#### [Your task]
Count the lines in the records below that contain the string "coordinates", matching case exactly, and reply with only that number.

Begin

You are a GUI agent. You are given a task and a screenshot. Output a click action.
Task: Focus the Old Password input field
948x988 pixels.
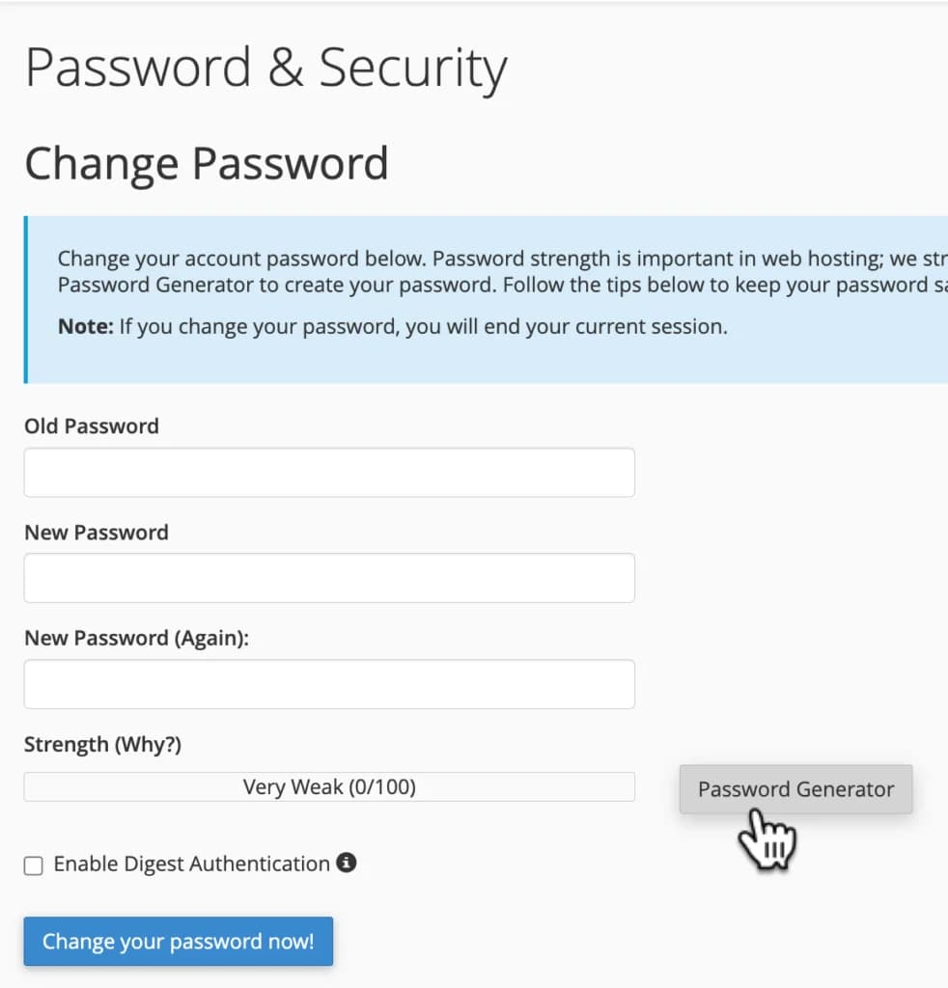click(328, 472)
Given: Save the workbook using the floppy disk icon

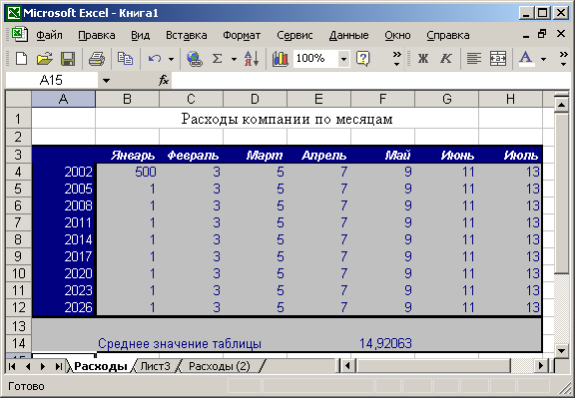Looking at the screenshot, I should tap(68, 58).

End
Begin

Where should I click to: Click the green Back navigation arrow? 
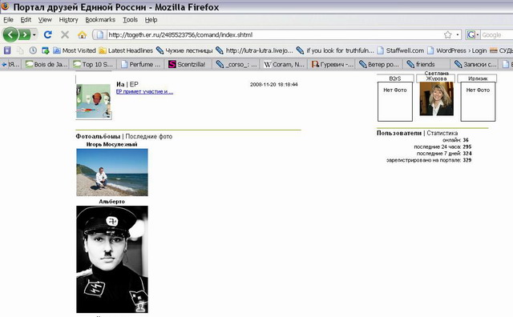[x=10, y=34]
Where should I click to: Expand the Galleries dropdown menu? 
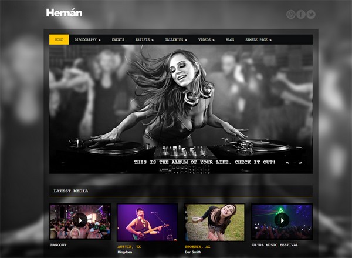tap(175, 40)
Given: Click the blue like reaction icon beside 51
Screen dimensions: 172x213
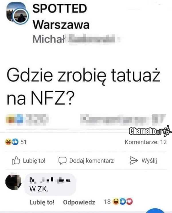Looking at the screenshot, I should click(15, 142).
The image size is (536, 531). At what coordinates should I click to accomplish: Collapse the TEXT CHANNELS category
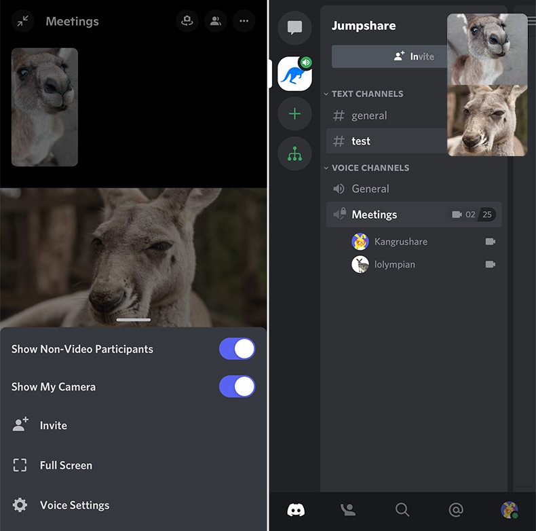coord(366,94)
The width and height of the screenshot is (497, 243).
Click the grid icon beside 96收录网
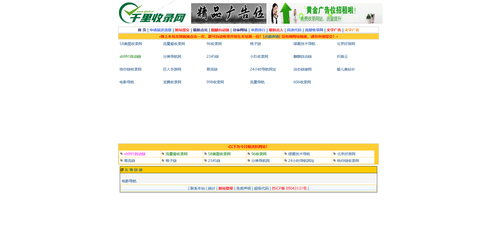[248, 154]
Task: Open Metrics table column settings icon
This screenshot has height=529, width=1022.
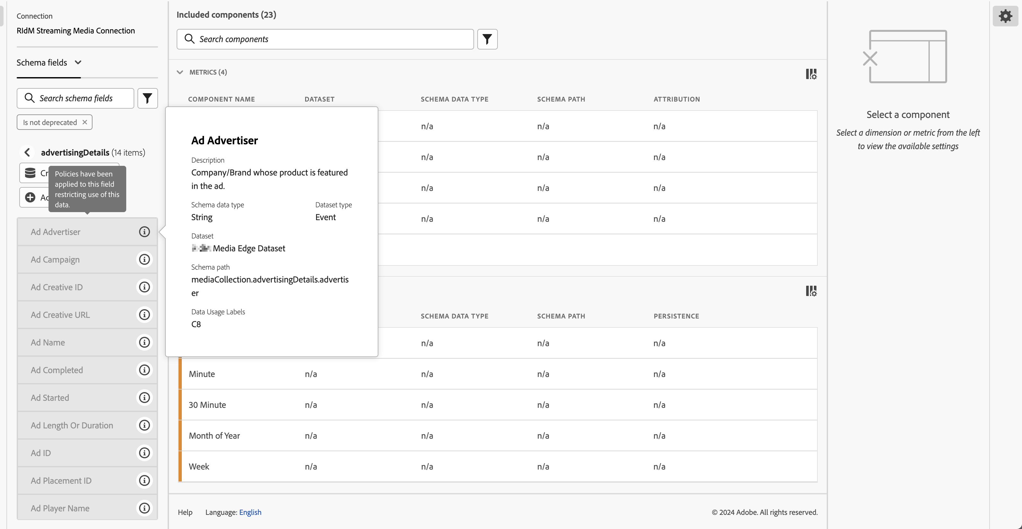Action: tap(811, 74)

End
Begin

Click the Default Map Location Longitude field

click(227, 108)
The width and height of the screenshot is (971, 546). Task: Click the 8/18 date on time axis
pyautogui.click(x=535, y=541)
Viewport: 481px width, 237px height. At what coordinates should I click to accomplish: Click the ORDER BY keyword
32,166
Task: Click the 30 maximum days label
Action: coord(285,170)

End

#### [Result below]
2